(Stored items)
——
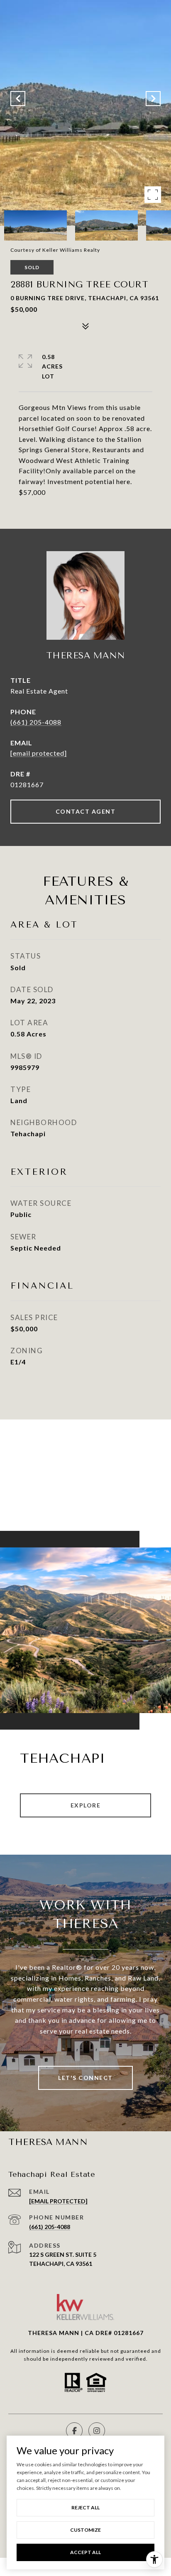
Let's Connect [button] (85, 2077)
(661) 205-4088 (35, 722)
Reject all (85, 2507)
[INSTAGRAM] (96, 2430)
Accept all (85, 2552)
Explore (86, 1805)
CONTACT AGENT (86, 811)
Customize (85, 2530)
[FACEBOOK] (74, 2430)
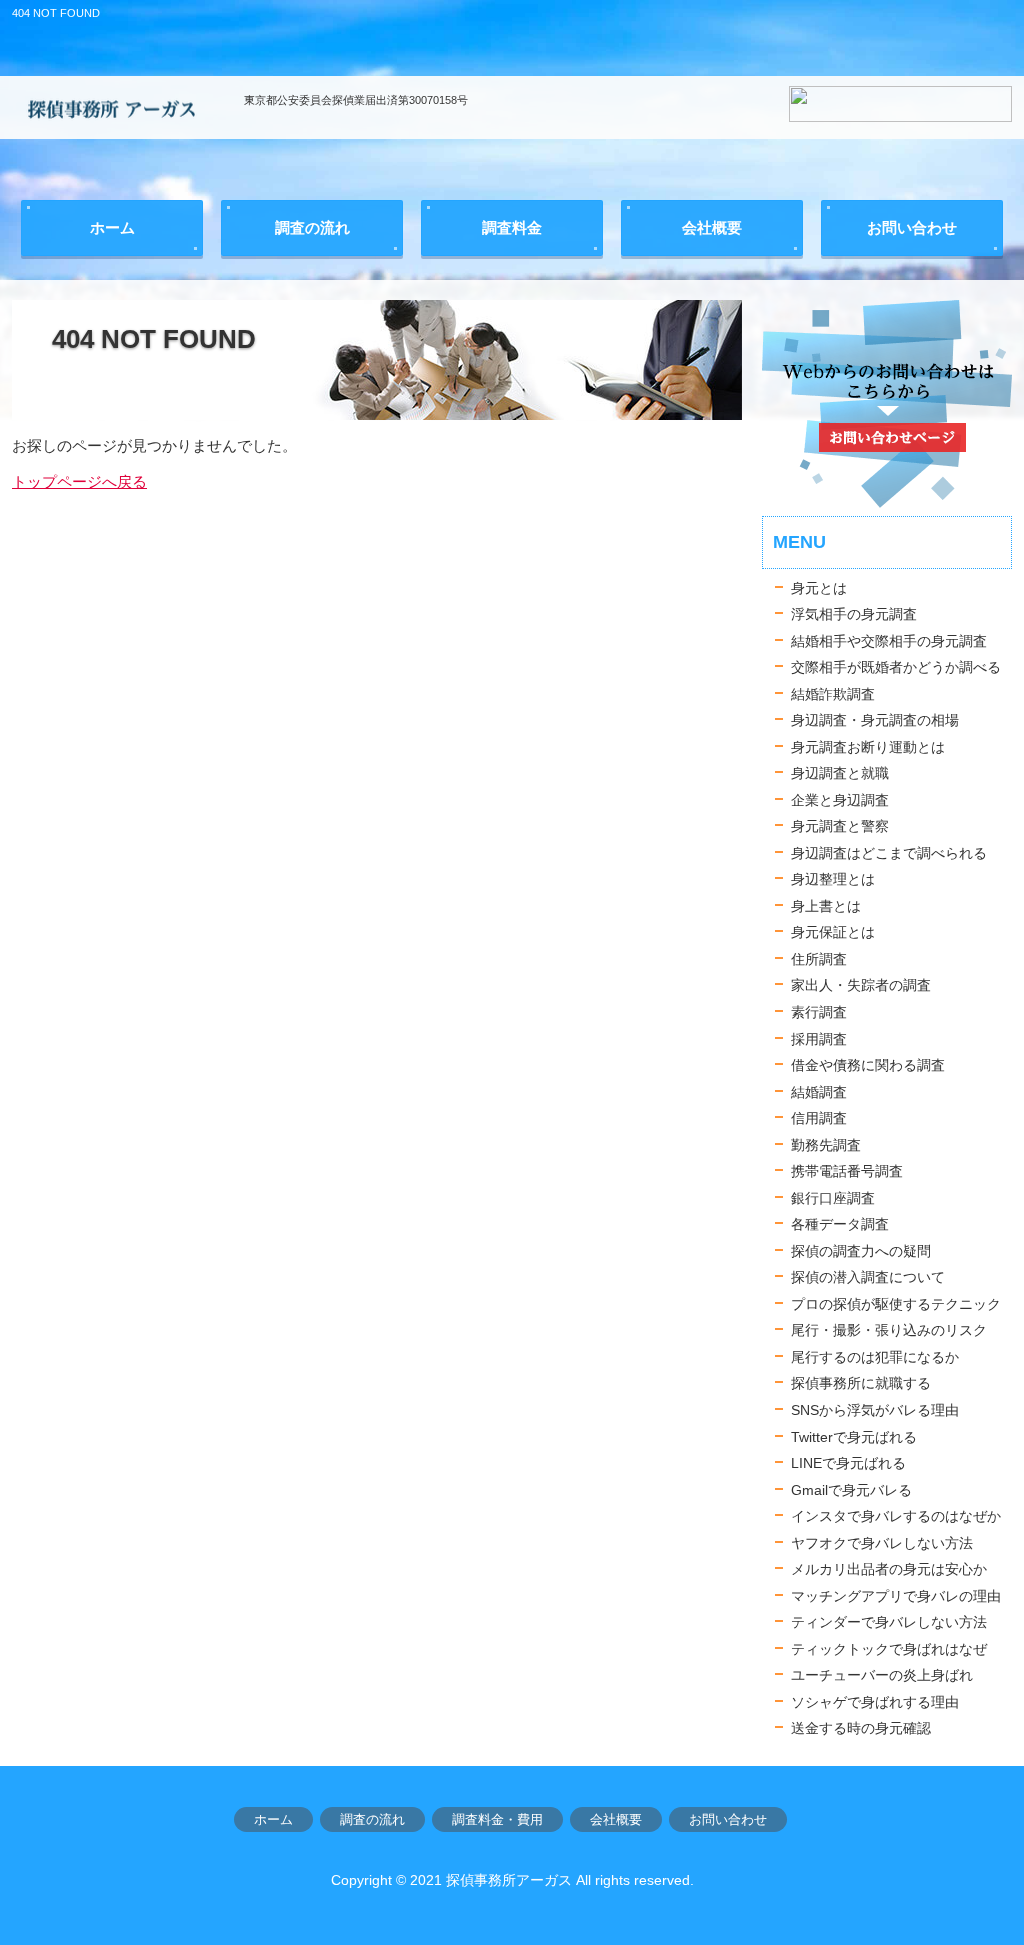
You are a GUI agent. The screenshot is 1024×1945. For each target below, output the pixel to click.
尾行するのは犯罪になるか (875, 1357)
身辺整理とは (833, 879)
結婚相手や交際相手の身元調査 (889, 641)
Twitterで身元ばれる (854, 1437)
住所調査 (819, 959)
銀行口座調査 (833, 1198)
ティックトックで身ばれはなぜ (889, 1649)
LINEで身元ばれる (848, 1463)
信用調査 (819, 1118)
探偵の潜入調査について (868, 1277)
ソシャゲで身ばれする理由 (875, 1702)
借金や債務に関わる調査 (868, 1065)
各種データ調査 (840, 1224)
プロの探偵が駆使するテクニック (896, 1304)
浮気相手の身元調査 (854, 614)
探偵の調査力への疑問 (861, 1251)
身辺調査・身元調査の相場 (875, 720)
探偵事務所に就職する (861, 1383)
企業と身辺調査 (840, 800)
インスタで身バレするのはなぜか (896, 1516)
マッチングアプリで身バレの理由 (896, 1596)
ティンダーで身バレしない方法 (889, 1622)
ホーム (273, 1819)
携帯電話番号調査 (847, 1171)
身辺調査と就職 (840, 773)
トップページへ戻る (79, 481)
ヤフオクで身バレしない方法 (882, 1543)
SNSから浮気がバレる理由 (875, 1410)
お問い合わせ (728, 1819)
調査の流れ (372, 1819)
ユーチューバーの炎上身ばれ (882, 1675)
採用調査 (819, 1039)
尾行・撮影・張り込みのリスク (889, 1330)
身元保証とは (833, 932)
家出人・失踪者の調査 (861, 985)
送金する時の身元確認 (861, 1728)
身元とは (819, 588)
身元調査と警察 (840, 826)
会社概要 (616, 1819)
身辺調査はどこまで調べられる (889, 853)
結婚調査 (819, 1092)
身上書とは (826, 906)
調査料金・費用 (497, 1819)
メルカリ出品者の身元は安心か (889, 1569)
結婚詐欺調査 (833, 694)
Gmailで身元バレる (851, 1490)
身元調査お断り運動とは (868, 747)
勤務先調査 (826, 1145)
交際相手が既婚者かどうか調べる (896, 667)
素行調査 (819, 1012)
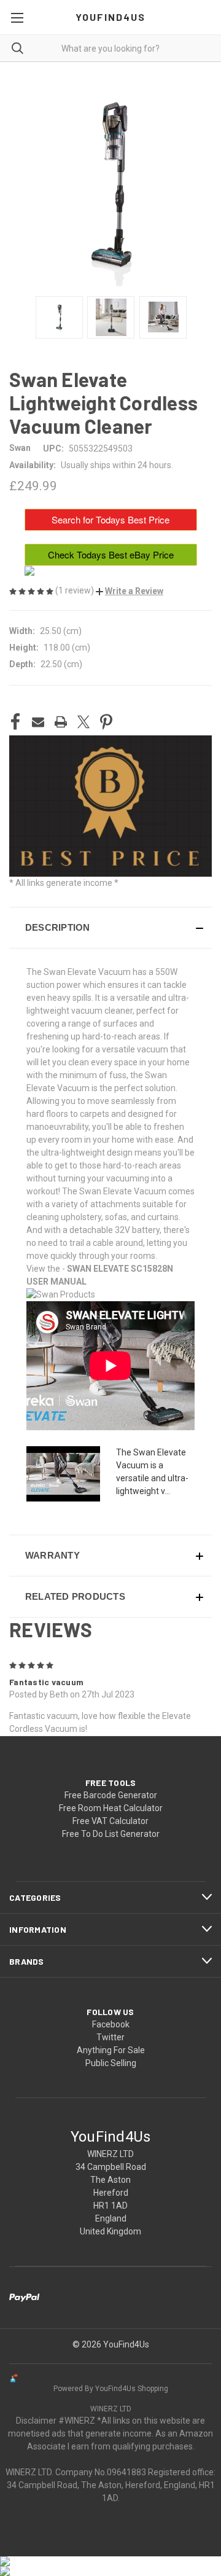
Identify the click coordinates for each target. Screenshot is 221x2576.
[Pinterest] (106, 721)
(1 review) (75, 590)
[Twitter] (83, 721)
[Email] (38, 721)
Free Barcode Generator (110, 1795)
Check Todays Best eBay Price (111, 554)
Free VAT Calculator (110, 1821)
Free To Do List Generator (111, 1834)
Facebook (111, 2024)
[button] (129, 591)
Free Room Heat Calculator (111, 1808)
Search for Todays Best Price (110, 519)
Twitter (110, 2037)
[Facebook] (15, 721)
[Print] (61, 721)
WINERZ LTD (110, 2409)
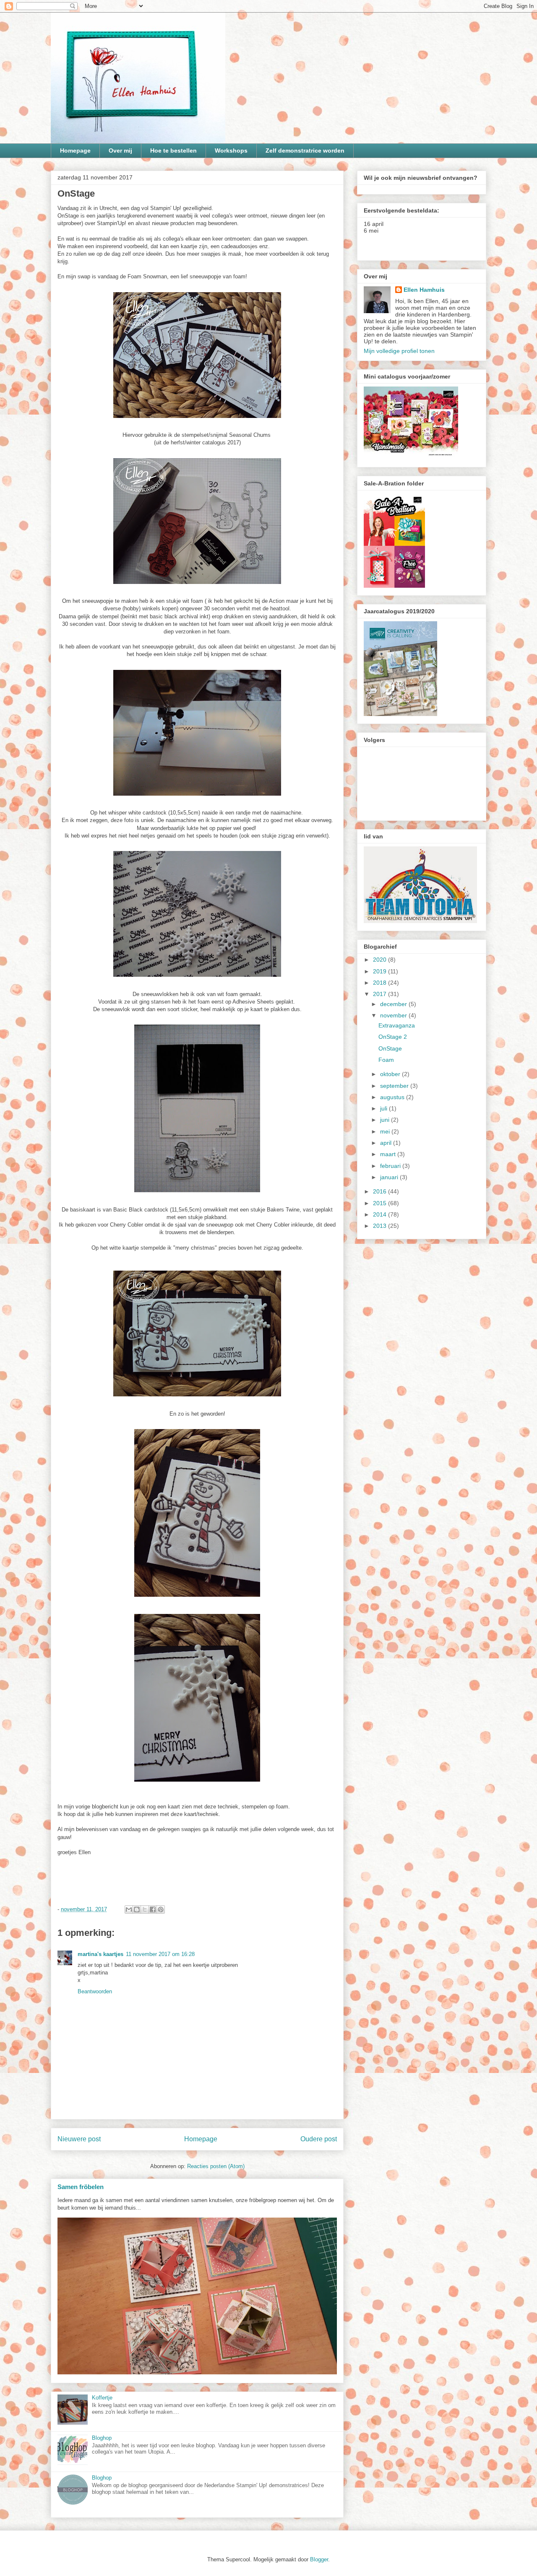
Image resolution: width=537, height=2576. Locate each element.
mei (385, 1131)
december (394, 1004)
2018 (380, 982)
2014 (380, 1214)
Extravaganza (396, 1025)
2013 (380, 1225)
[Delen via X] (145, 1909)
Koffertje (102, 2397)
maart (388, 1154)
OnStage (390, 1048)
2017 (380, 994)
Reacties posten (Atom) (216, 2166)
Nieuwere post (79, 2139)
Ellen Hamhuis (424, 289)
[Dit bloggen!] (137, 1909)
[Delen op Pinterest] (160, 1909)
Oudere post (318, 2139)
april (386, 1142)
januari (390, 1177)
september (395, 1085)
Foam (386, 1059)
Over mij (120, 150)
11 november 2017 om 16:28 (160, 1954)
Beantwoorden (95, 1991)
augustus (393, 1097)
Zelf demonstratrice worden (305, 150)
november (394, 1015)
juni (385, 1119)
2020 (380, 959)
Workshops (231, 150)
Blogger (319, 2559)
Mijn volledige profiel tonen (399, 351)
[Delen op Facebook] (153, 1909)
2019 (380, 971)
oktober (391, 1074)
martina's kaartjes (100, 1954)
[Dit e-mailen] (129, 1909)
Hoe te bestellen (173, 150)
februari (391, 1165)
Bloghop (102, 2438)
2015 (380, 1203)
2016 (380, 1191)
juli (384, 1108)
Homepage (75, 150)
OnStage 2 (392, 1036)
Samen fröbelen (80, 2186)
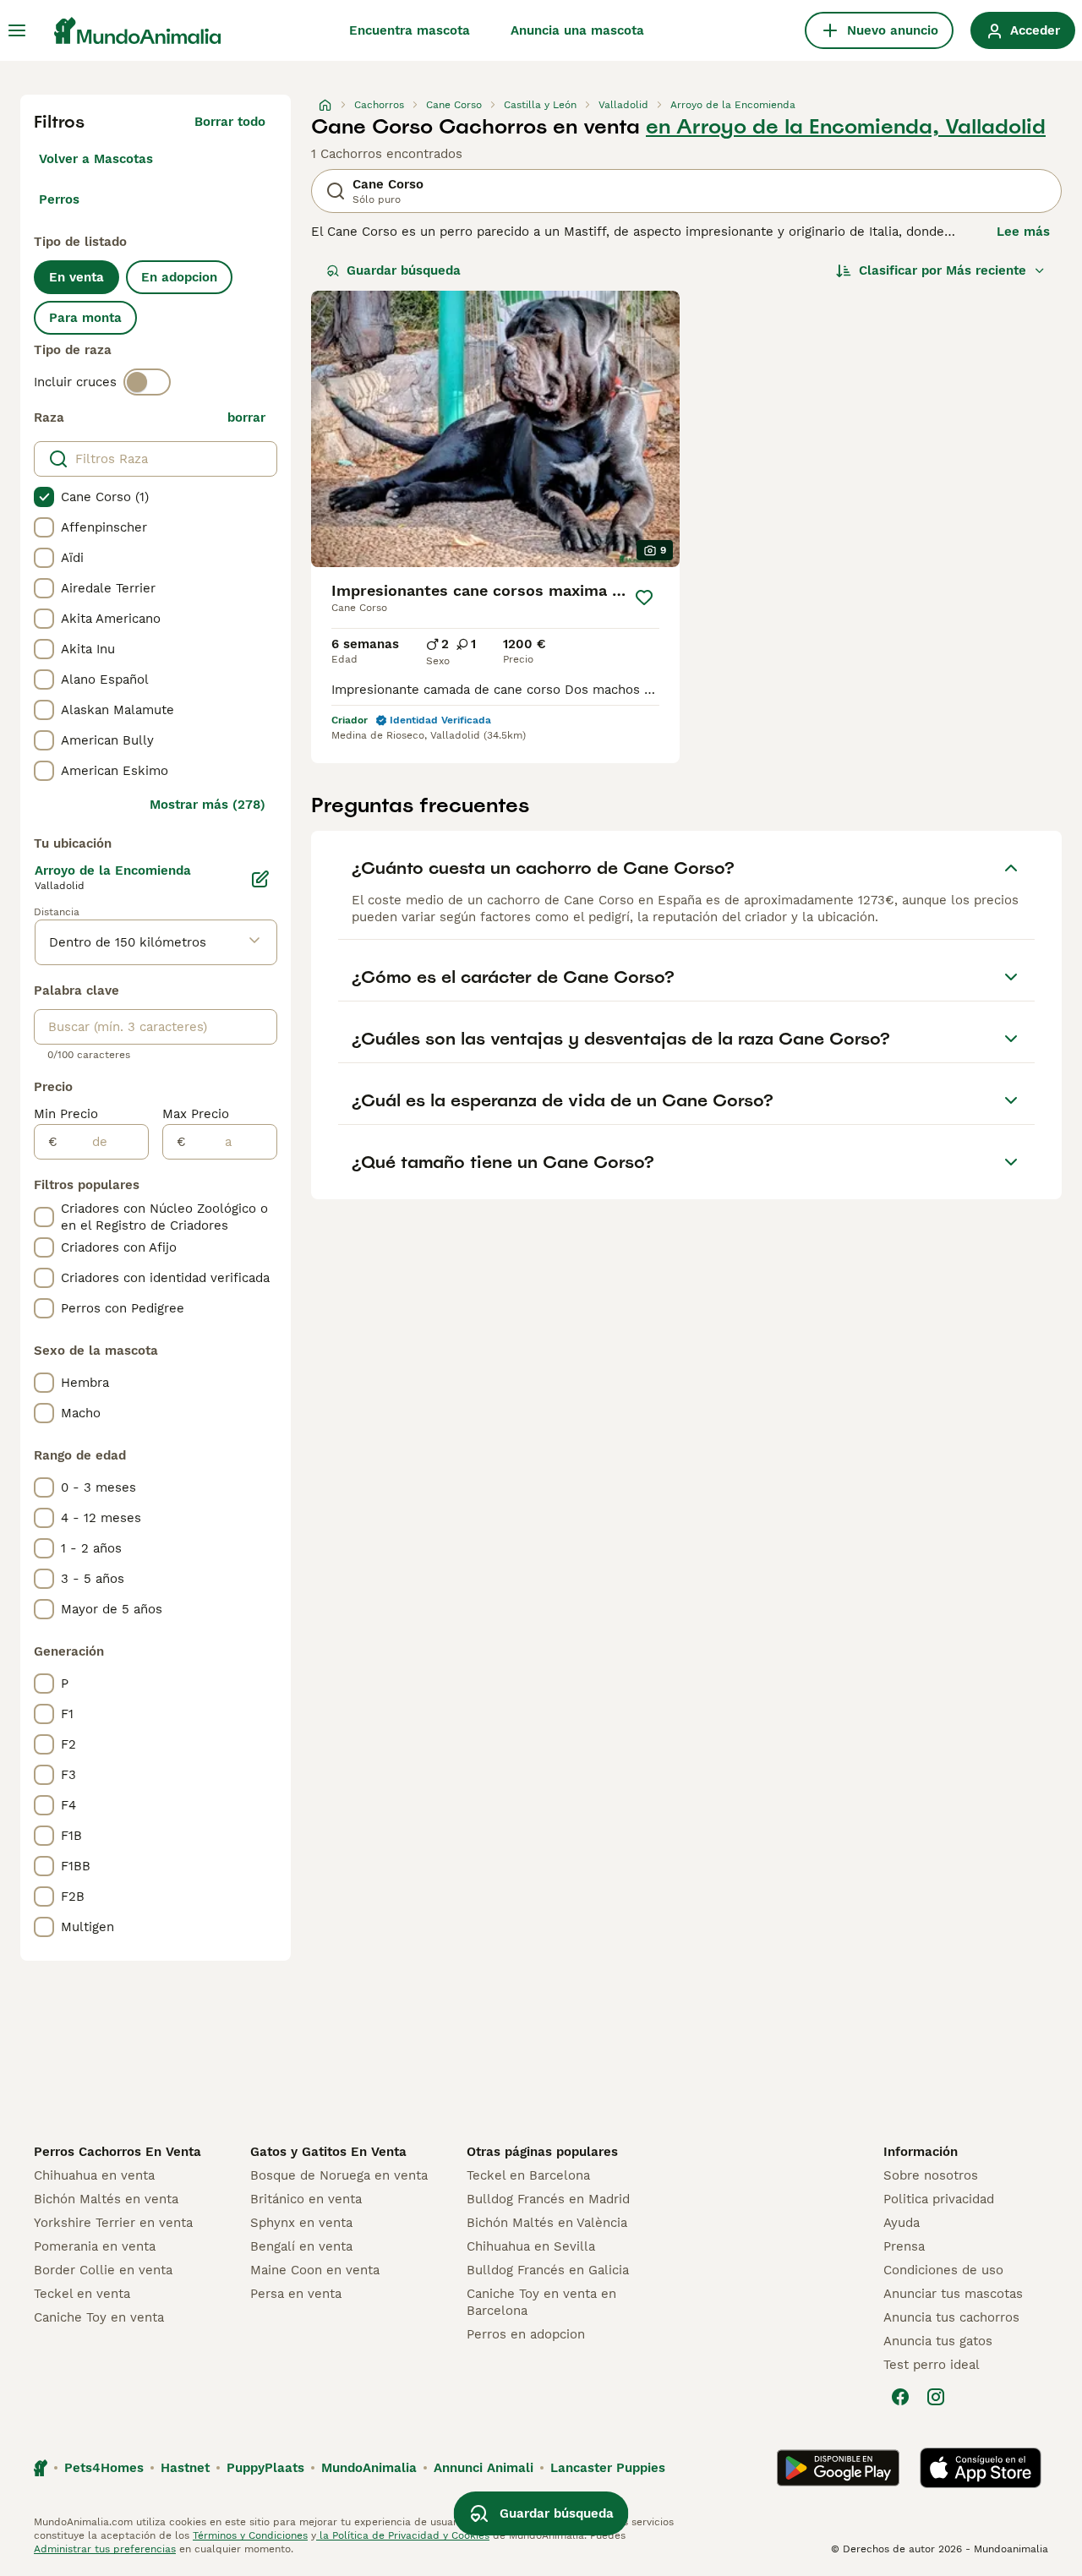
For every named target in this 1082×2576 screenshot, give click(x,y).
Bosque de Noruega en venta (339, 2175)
——
What you need to do: Since only the text is wanted, repeat all the records above exactly and omit the pictures.

Solution for this exercise:
Let's Connect [button] (85, 2077)
(661) 205-4088 (35, 722)
Reject all (85, 2507)
[INSTAGRAM] (96, 2430)
Accept all (85, 2552)
Explore (86, 1805)
CONTACT AGENT (86, 811)
Customize (85, 2530)
[FACEBOOK] (74, 2430)
You are a GUI agent. The screenshot is 1024×1945. For each target below, output the pixel to click.
尾行するのは犯罪になるか (875, 1357)
身辺整理とは (833, 879)
結婚相手や交際相手の身元調査 (889, 641)
Twitterで身元ばれる (854, 1437)
住所調査 (819, 959)
銀行口座調査 (833, 1198)
ティックトックで身ばれはなぜ (889, 1649)
LINEで身元ばれる (848, 1463)
信用調査 (819, 1118)
探偵の潜入調査について (868, 1277)
ソシャゲで身ばれする理由 (875, 1702)
借金や債務に関わる調査 (868, 1065)
各種データ調査 (840, 1224)
プロの探偵が駆使するテクニック (896, 1304)
浮気相手の身元調査 (854, 614)
探偵の調査力への疑問 (861, 1251)
身辺調査・身元調査の相場 (875, 720)
探偵事務所に就職する (861, 1383)
企業と身辺調査 (840, 800)
インスタで身バレするのはなぜか (896, 1516)
マッチングアプリで身バレの理由 (896, 1596)
ティンダーで身バレしない方法 (889, 1622)
ホーム (273, 1819)
携帯電話番号調査 (847, 1171)
身辺調査と就職 (840, 773)
トップページへ戻る (79, 481)
ヤフオクで身バレしない方法 (882, 1543)
SNSから浮気がバレる理由 (875, 1410)
お問い合わせ (728, 1819)
調査の流れ (372, 1819)
ユーチューバーの炎上身ばれ (882, 1675)
採用調査 (819, 1039)
尾行・撮影・張り込みのリスク (889, 1330)
身元保証とは (833, 932)
家出人・失踪者の調査 (861, 985)
送金する時の身元確認 (861, 1728)
身元とは (819, 588)
身元調査と警察 (840, 826)
会社概要 (616, 1819)
身辺調査はどこまで調べられる (889, 853)
結婚調査 (819, 1092)
身上書とは (826, 906)
調査料金・費用 (497, 1819)
メルカリ出品者の身元は安心か (889, 1569)
結婚詐欺調査 (833, 694)
Gmailで身元バレる (851, 1490)
身元調査お断り運動とは (868, 747)
勤務先調査 (826, 1145)
交際相手が既婚者かどうか調べる (896, 667)
素行調査 (819, 1012)
Identify the click coordinates for each target. Screenshot is 221x2576.
[Pinterest] (106, 721)
(1 review) (75, 590)
[Twitter] (83, 721)
[Email] (38, 721)
Free Barcode Generator (110, 1795)
Check Todays Best eBay Price (111, 554)
Free VAT Calculator (110, 1821)
Free To Do List Generator (111, 1834)
Facebook (111, 2024)
[button] (129, 591)
Free Room Heat Calculator (111, 1808)
Search for Todays Best Price (110, 519)
Twitter (110, 2037)
[Facebook] (15, 721)
[Print] (61, 721)
WINERZ LTD (110, 2409)
Image resolution: width=537, height=2576. Locate each element.
mei (385, 1131)
december (394, 1004)
2018 (380, 982)
2014 (380, 1214)
Extravaganza (396, 1025)
2013 (380, 1225)
[Delen via X] (145, 1909)
Koffertje (102, 2397)
maart (388, 1154)
OnStage (390, 1048)
2017 (380, 994)
Reacties posten (Atom) (216, 2166)
Nieuwere post (79, 2139)
Ellen Hamhuis (424, 289)
[Dit bloggen!] (137, 1909)
[Delen op Pinterest] (160, 1909)
Oudere post (318, 2139)
april (386, 1142)
januari (390, 1177)
september (395, 1085)
Foam (386, 1059)
Over mij (120, 150)
11 november 2017 om 16:28 (160, 1954)
Beantwoorden (95, 1991)
augustus (393, 1097)
Zelf demonstratrice worden (305, 150)
november (394, 1015)
juni (385, 1119)
2020 (380, 959)
Workshops (231, 150)
Blogger (319, 2559)
Mijn volledige profiel tonen (399, 351)
[Delen op Facebook] (153, 1909)
2019 (380, 971)
oktober (391, 1074)
martina's kaartjes (100, 1954)
[Dit e-mailen] (129, 1909)
Hoe te bestellen (173, 150)
februari (391, 1165)
Bloghop (102, 2438)
2015 (380, 1203)
2016 (380, 1191)
juli (384, 1108)
Homepage (75, 150)
OnStage 2 (392, 1036)
Samen fröbelen (80, 2186)
For every named target in this 1082×2576 screenshot, give click(x,y).
Bosque de Noruega en venta (339, 2175)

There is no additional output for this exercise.